Is it possible to do strengthing train without weights?  Absolutely.  However there is no equal alternative to actually training with weights.  Can you build strength while training without weights, absolutely! 

 You probably have your own reasons for strength training without weights, such as an injury, or you are just beginning a program, or that you are aging and you are not comfortable in using weights anymore.  But there are some keys to strength training without weights and build actual strength.

1)Progressive muscular resistance, in other words, intensity! Increase in intensity progressively using your own body’s weight and resistance.  The best way is body awareness and repetitions.

2)Minimal rest periods.  Do not use lag time, keep moving through your muscle groups!

3)Use supersets.  These are exercises that increase your intensity, for example do push-ups and then immediately do pull ups.  It is a form of muscle confusion, shocking the muscles into reaction. 

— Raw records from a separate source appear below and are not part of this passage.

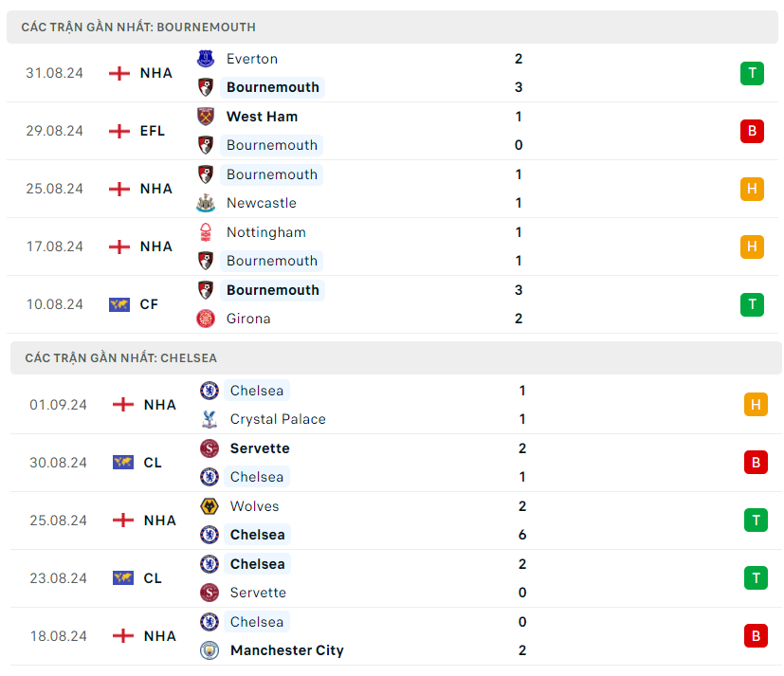
Task: Open the Bournemouth recent matches header
Action: coord(138,27)
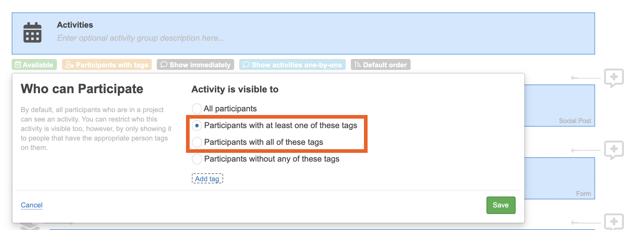Screen dimensions: 644x230
Task: Select the Social Post activity card
Action: 560,106
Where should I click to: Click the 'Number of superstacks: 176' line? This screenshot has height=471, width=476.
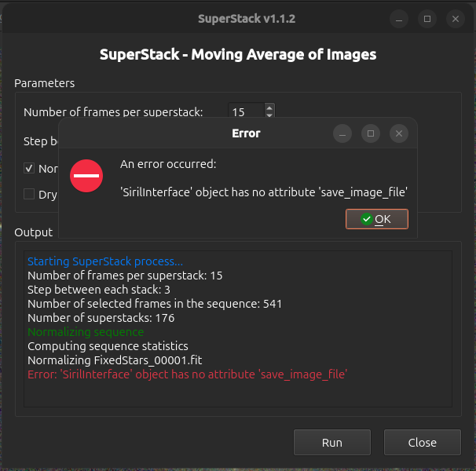(101, 318)
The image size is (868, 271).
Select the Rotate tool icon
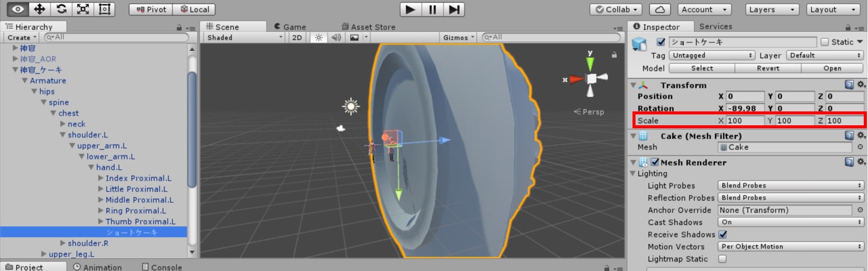61,9
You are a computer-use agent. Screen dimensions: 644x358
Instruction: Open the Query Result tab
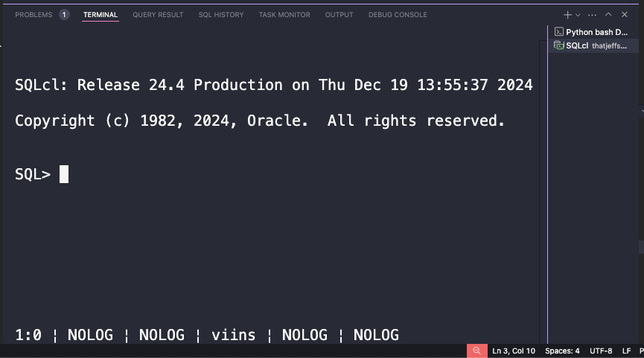[158, 15]
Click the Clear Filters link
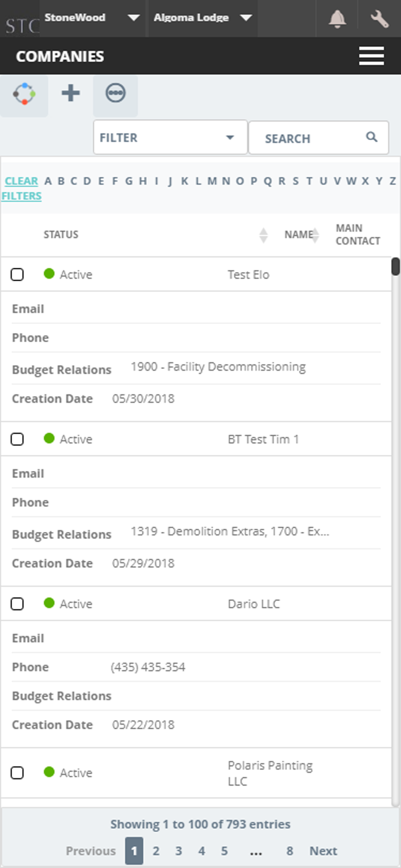The height and width of the screenshot is (868, 401). coord(22,188)
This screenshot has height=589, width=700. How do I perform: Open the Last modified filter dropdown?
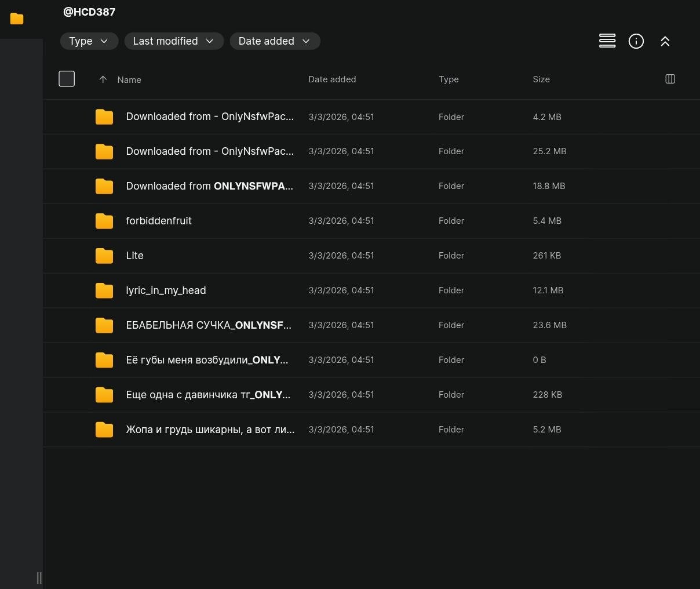[173, 41]
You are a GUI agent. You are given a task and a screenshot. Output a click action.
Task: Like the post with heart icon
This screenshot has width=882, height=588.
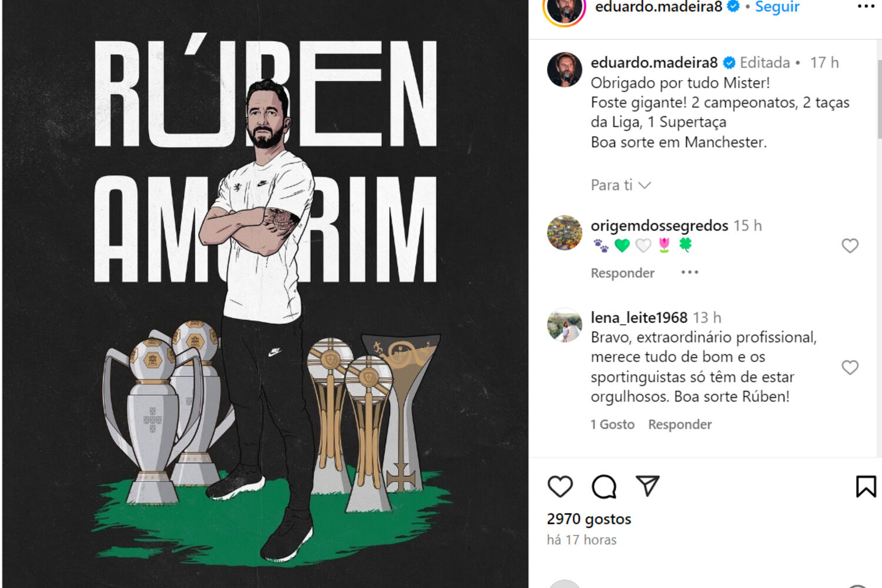pos(560,486)
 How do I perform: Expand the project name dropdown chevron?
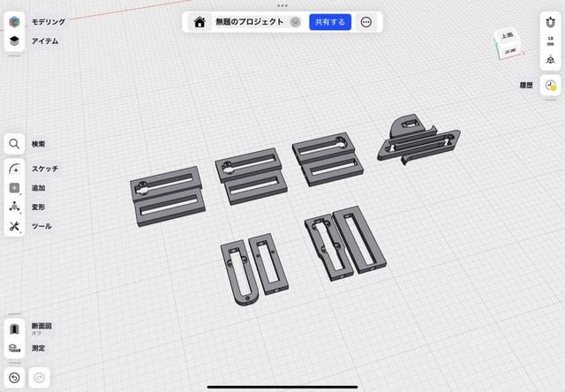click(x=295, y=22)
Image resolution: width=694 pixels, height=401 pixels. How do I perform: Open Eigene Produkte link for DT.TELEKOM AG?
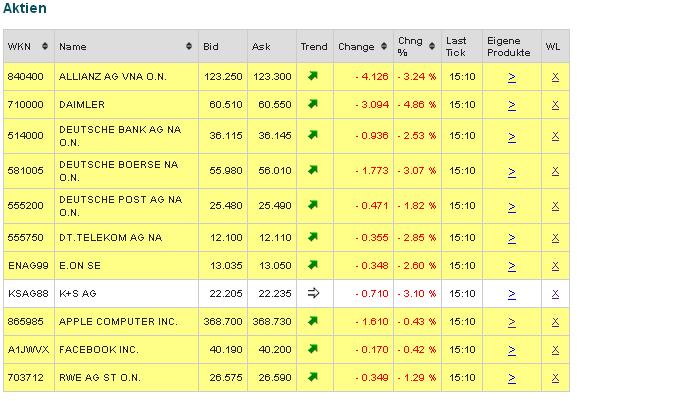click(511, 237)
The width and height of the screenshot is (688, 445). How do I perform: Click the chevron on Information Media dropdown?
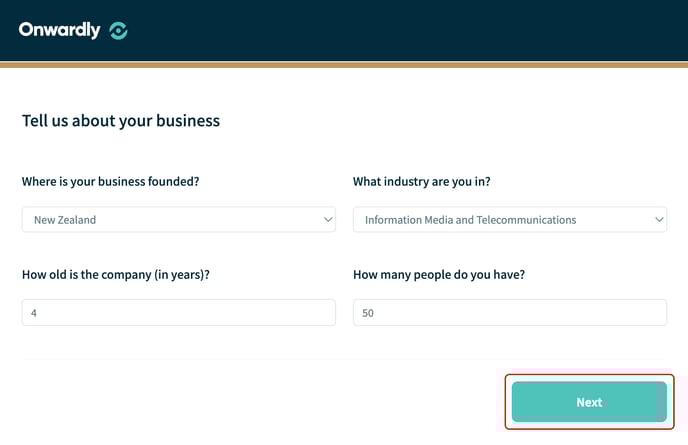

4)Absolutely stretch.  Keep your ROM active and increasing to get stronger in your program.  Remember, tightness limits strength.

5)Eat a diet rich in protein, veggies, fruits, and some complex grains. Keep your body rebulding, repairing and nutritiously feeding the cells.

Most of these keys up above are very familiar to you!   As strength training without weights makes sense to you, give it a try, it really is the old exercise format, called calisthenics.  It does work and it does bring more variety to your program to give you the results you are working towards.   I believe we all need this from time to time, it doesn’t matter if you are beginning or advanced, you are always in a position that needs muscle confusion!!